As suggested by the user kwaio, the default (or a common) TTL value to use when generating ICMP echo-request and echo-reply packets is 64
.
In my case, the first routers along my selected path responded with an echo-reply message with TTL=255 (at the source), while the last ones with TTL=64.
It appears instead that ICMP time-exceeded messages were created in all cases with a TTL of 255.
After some digging, I found out that different vendors and different OS's adopt different initial TTLs for different protocols: binbert.com/blog/2009/12/default-time-to-live-ttl-values
An interesting implication of this is that you can take identify the manifacturer of a given router by letting a packet expire on it and by sending it a ping. More details here:
TTL-based Fingerprinting and MPLS and the full article: "Network Fingerprinting: TTL-Based Router Signatures".
Hi I'm late but in the event you're still curious...
The quote from R Steenbergen's NANOG slide is correct. The behaviour is defined in Section 4.3.2.4 of RFC1812, which states:
the IP source address in an ICMP message originated by the router MUST
be one of the IP addresses associated with the physical interface over
which the ICMP message is transmitted
Depending on one's Traceroute implementation, the response to a trace may be an ICMP Destination Unreachable (i.e. Unix-implemented traceroute) or an ICMP Time Exceeded (Windows-initiated traceroute). I believe this is covered in Steenbergen's presentation. Since neither of these sections make any provision for specifying source address of the ICMP response, we assume that Section 4.3.2.4 holds for these specific response types.

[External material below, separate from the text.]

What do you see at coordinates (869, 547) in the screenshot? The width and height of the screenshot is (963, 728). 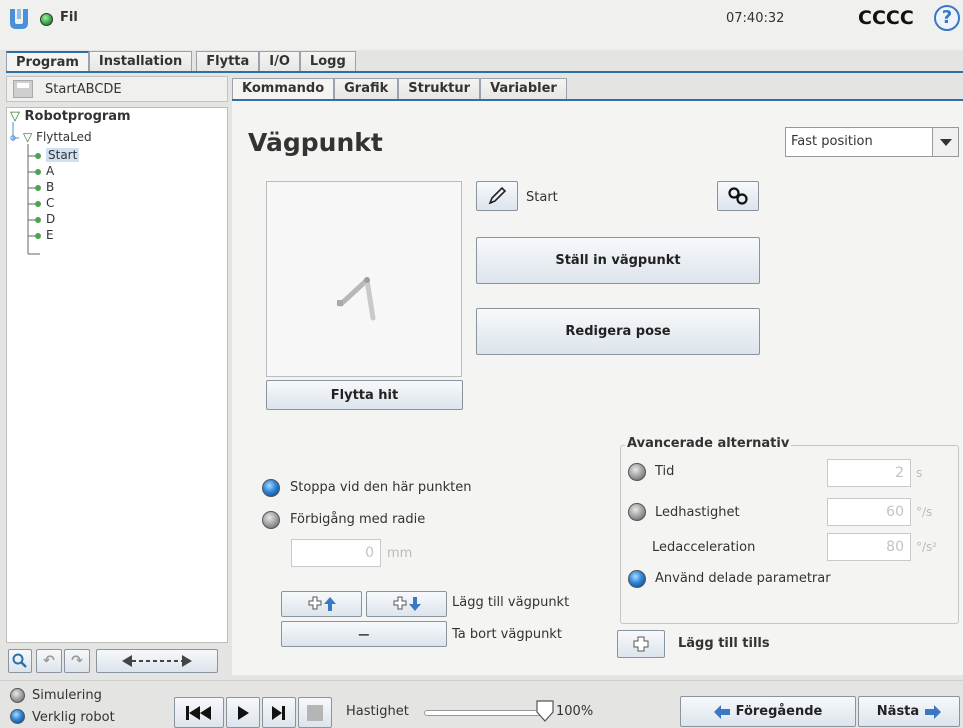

Picture this scenario and assume the following:
- Assume all links between circles (routers) are equal-cost layer-3 links (in
particular, that the link between R1 and R2 is not a
LAG/EtherChannel/etc)
- Routing within example network is such that packets go from Sender S to Receiver R over the lower path, and
return via the higher path, in the directions indicated
The Traceroute under modern day implementations would look like this:
traceroute to R
1 A 0.329 ms A 0.425 ms A 0.471 ms
2 C 0.349 ms C 0.435 ms C 0.473 ms
3 F 0.359 ms G 0.445 ms F 0.481 ms
4 R 0.369 ms R 0.455 ms R 0.491 ms
And the trace if routers were coded to the spec would look like this:
traceroute to R
1 B 0.329 ms B 0.425 ms B 0.471 ms
2 D 0.349 ms E 0.435 ms D 0.481 ms
3 H 0.369 ms H 0.445 ms H 0.491 ms
4 R 0.389 ms R 0.455 ms R 0.496 ms
So in a more colloquial sense, modern implementations tell us how we reached a particular host. The original specification would tell us how we left a router, but would not tell us how we got there.
Note that we might think this would cause Ping to break, but the specification covers that case explicitly:
The IP source address in an ICMP Echo Reply MUST be the same as the
specific-destination address of the corresponding ICMP Echo Request
message.
In other words, for Ping, the ICMP Echo Reply source address shouldn't be an address associated with the egress interface as specified by Section 4.3.2.4, but should instead use a source address derived from the destination address of the original ICMP Echo Request.
Best Answer
We can't be sure, it can change.
Each packet can have a different path, there is no guarantee here, it is a tool to help debugging, and not always a perfect truth.
A packet can also take one path there, but a completely different path back.
So what traceroute does tell you is at which router the packet "failed" with each step of increased TTL. To try and verify you run the trace multiple times (some implementations might already do this for you)
There could also be specific rules in place, which makes different types of packets take different paths. For example a trace might work perfectly fine, while TCP and/or UDP ports are blocked somewhere.